Silent Sal, even though being held tightly by her collar by Circus’s strong hands, was finding it as hard to be quiet as a boy does when he has to stay in the house on a rainy day.
“Let’s go,” Big Jim ordered us. “She has a right to live until she’s been proved guilty. If we’d caught her in the act of stealing, it might be different. But it is out of season to hunt coon, and we could get into trouble for hunting and killing one out of season”—something that, up to now, not a one of us had thought to say.
In all the excitement, I’d forgotten for a minute that sound of a dying hen that we’d heard maybe fifteen minutes ago. But a boy can’t forget hearing a sound like that for very long—especially when all of a sudden it comes rasping again, this time from the woods in the direction of Old Man Paddler’s cabin.
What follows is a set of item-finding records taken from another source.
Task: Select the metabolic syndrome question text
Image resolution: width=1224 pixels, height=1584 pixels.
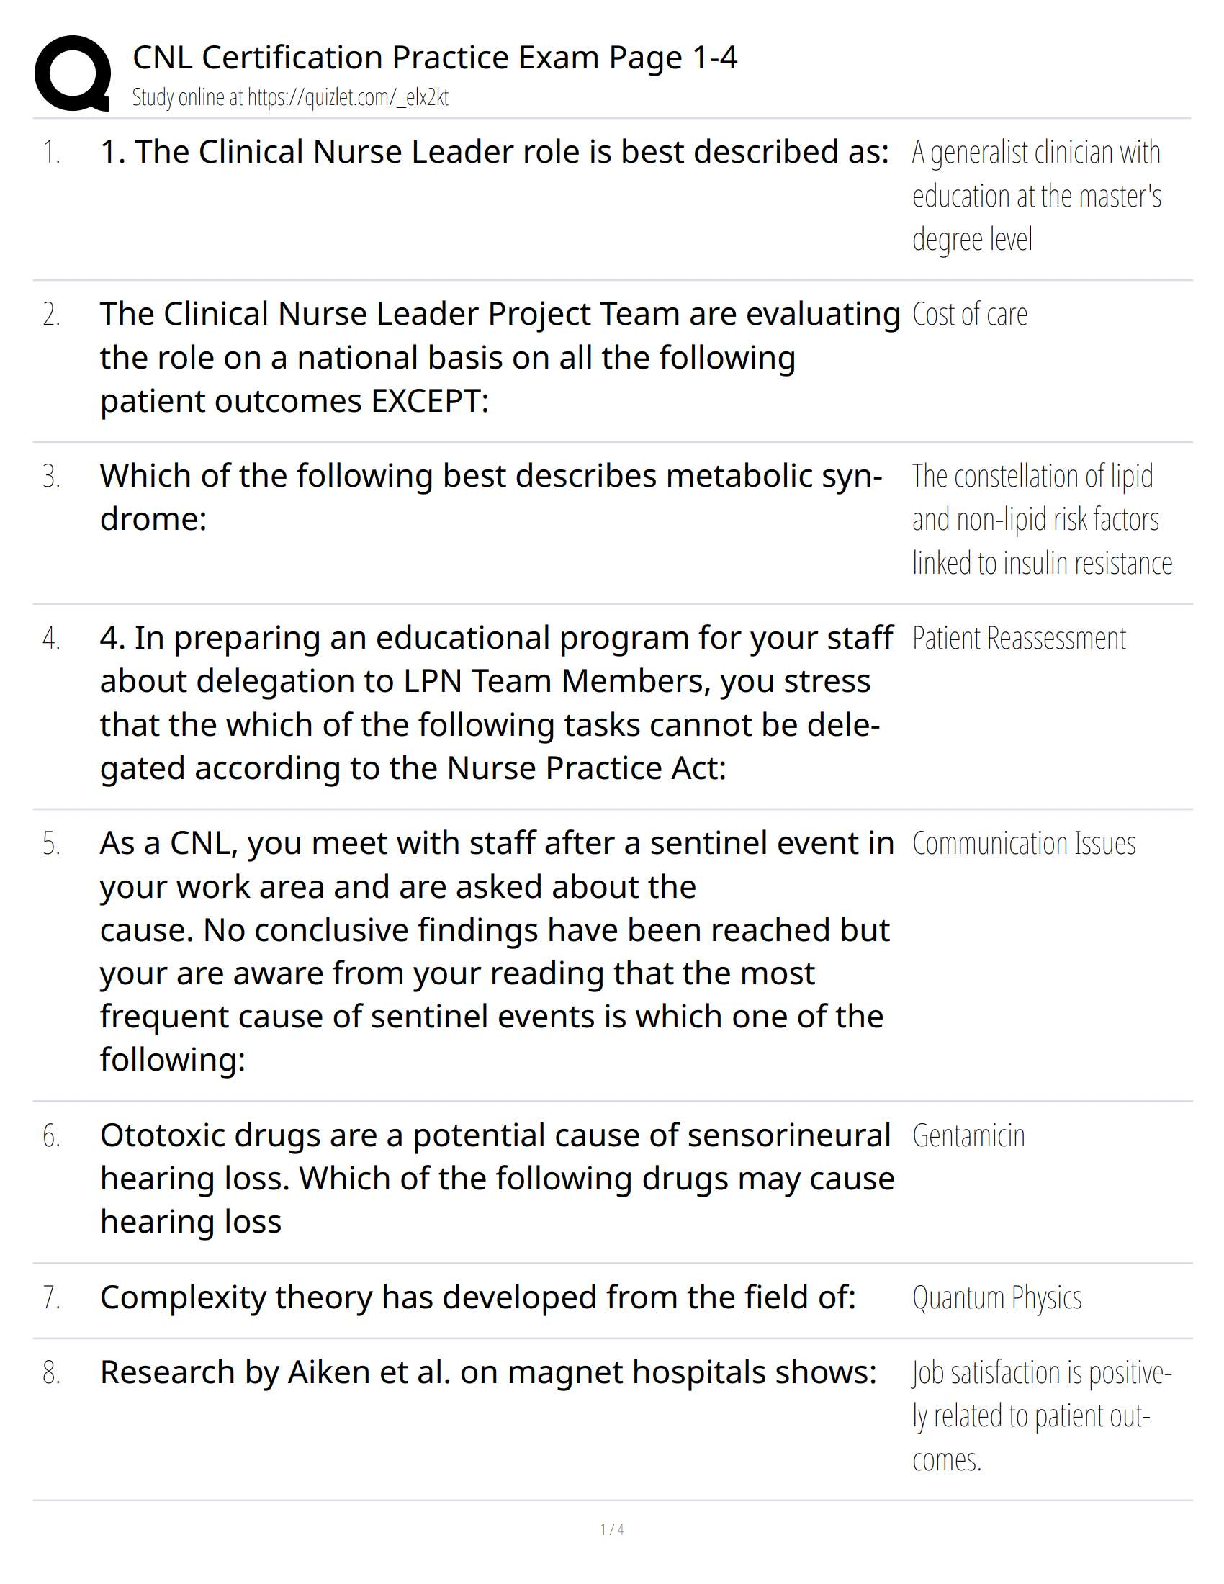Action: click(x=490, y=497)
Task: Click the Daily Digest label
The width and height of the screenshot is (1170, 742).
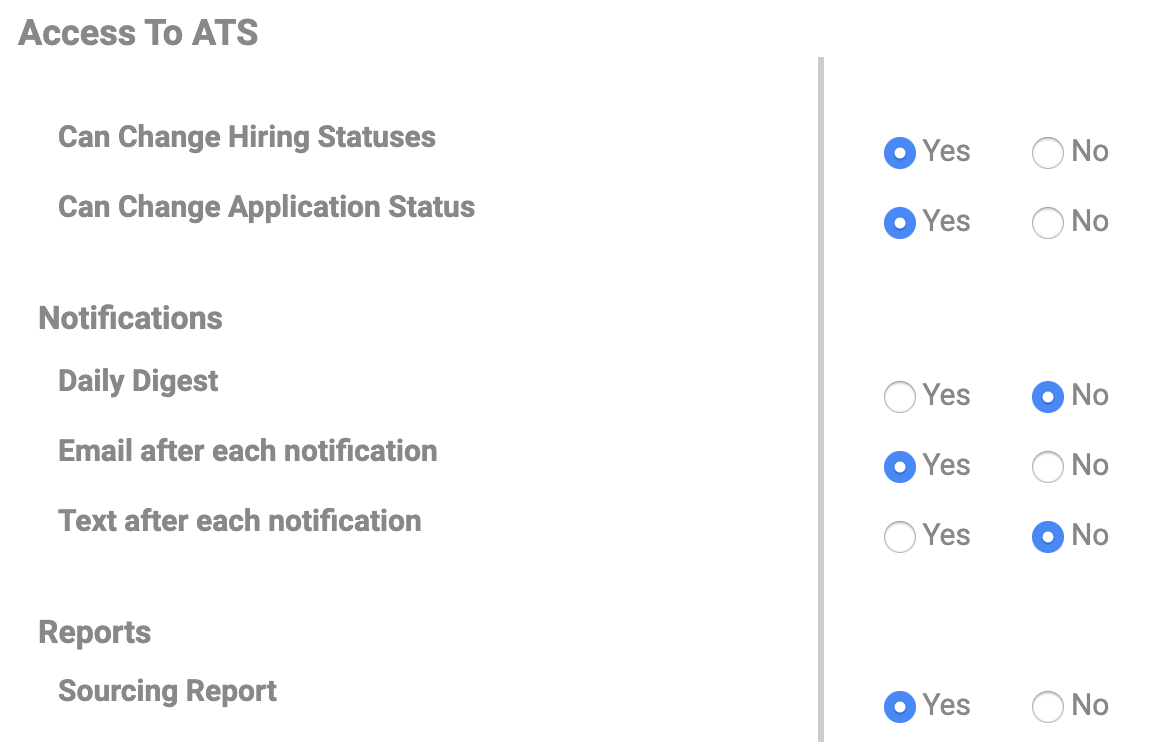Action: tap(138, 381)
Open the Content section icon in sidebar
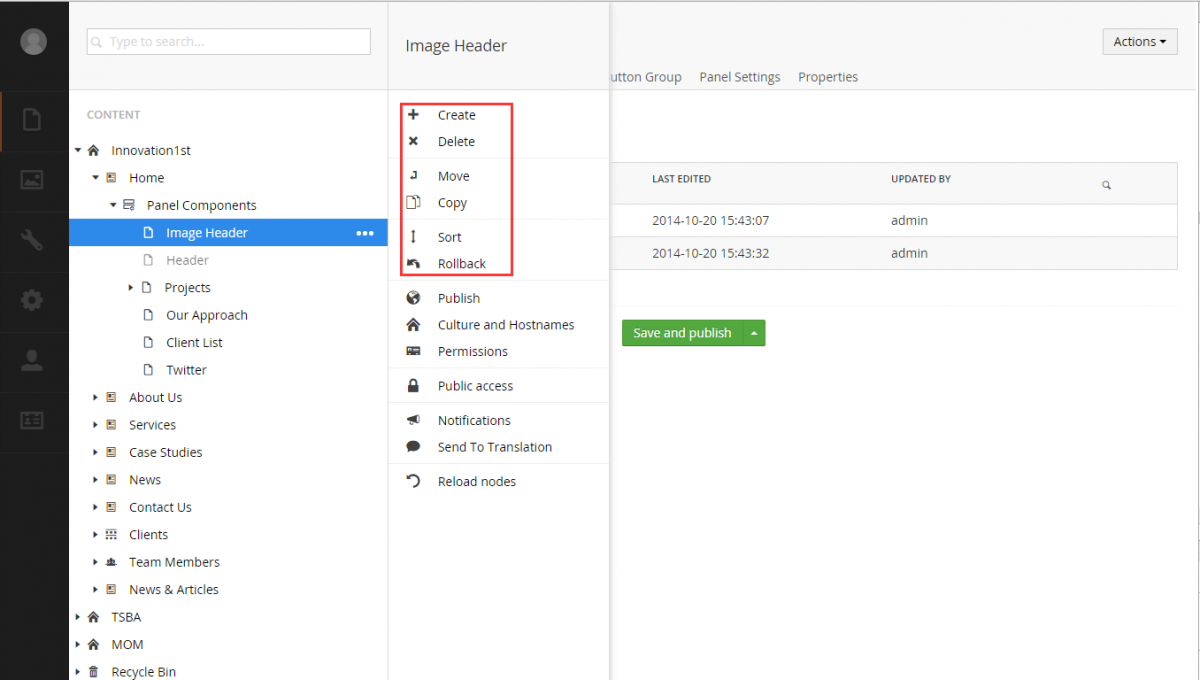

It was a harsh, grating, long squawk that sent shivers all over me.
“A mountain lion maybe?” Circus suggested. “What do you say, Silent Sal?”
Well, that hound’s black back was already bristling the way a dog’s back does when it is getting acquainted with a strange dog it’s not sure is going to be friendly.
Hearing that ghostly cry again, Poetry said, “Whatever it is, it’s after our chickens again!”
“Ours, you mean,” Circus disagreed. “It came from the direction of our house.”
“It could be ours,” Big Jim put in. “Let’s go find out whose!”
And away we went, not sure of our directions but trying to go toward the sound.
Circus was holding tight to the leash he had snapped on Silent Sal’s collar. He didn’t want her to take off on the trail of the first varmint scent her snuffling nose came across, leaving us maybe not knowing where she was until she treed something.